As can be seen, the MSV model achieve significantly better out-of-sample results (in MR and SR) that its MV counterpart. Thus, it is assumed that the current formulation of the model helps in the tuning of the risk aversion profile parameter and, consequently, it helps in obtaining a final competitive out-of-sample performance.

4.2. Diversification Analysis

An additional experimental study was performed in order to graphically illustrate the level of portfolio concentration of the MSV portfolio in contrast to the MV portfolio [4,13]. In this empirical study, the diversification levels of the MSV and MV portfolios in different types of problems were compared according to their ${\mathbf{w}}^T\mathbf{w}$ values, a mathematical proxy for assessing the degree of concentration in the portfolio weights [12,33,34,35]. Thus, Figure 2 shows the boxplots of diversification of the optimal weights of the MV and MSV portfolios for $\lambda \in \{0.2,0.4,0.6,0.8\}$ in problems with different numbers of assets ($N\in \{7,8,9,10\}$). For each value of N, the boxplot of each strategy is computed according to 30 randomly generated portfolio problems with the same number of assets and $\lambda$ values. In this specific experiment, the randomly generated expected returns are within the range $[0.5,1.0]$.

The MSV tends to produce more concentrated portfolios than its MV counterpart when the expected return of the portfolio is within the range $[0.5,1.0]$, as can be seen in Figure 2. In cases where the randomly generated expected returns are within the range $[0.0,0.5]$, the results (with respect to the diversification level) are just the opposite. As expected, the difference in concentrations is reduced when $\lambda$ is close to one, since both of the portfolios converge to the GMV portfolio when $\lambda =1$.

5. Conclusions

In this paper, an alternative to the traditional mean-variance (MV) strategy, named the mean squared variance (MSV) portfolio, is proposed. The novel proposed portfolio model overcomes the original limitation of the traditional model that expresses the two conflicting objectives in different units by including the expected return term in squared form. The proposed portfolio model is presented as a non-convex QP problem, which has been reformulated as a mixed-integer linear programming (MILP) problem to be globally solved by state-of-the-art MILP solvers.

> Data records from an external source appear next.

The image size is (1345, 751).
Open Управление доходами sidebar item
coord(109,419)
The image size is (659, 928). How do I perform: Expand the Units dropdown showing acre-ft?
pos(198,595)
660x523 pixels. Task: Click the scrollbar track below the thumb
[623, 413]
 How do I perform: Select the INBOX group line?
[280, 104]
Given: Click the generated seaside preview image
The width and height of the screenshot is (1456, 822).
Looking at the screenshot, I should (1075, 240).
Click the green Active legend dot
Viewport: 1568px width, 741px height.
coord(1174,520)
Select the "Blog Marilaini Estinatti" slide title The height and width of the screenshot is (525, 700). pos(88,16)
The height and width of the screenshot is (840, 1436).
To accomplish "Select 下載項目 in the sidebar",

Besides, a novel data-driven approach that is based on a Bayesian approach to estimate the optimal value of the hyper-parameter associated with the MV and MSV strategies is also proposed in this paper. The aim is to show that the formulation of the MSV problem helps the global optimization procedure achieve a more competitive set of portfolio weights (in terms of the Sharpe ratio).

The proposed portfolio model was empirically tested on 8 portfolio problems with three different estimation windows (24 datasets were considered), reporting in most of the problems a very competitive performance of both the mean return and Sharpe ratio. In this research work, it is assumed that the current formulation of the model helps the tuning of the risk aversion profile parameter and, consequently, it helps in obtaining a final competitive performance.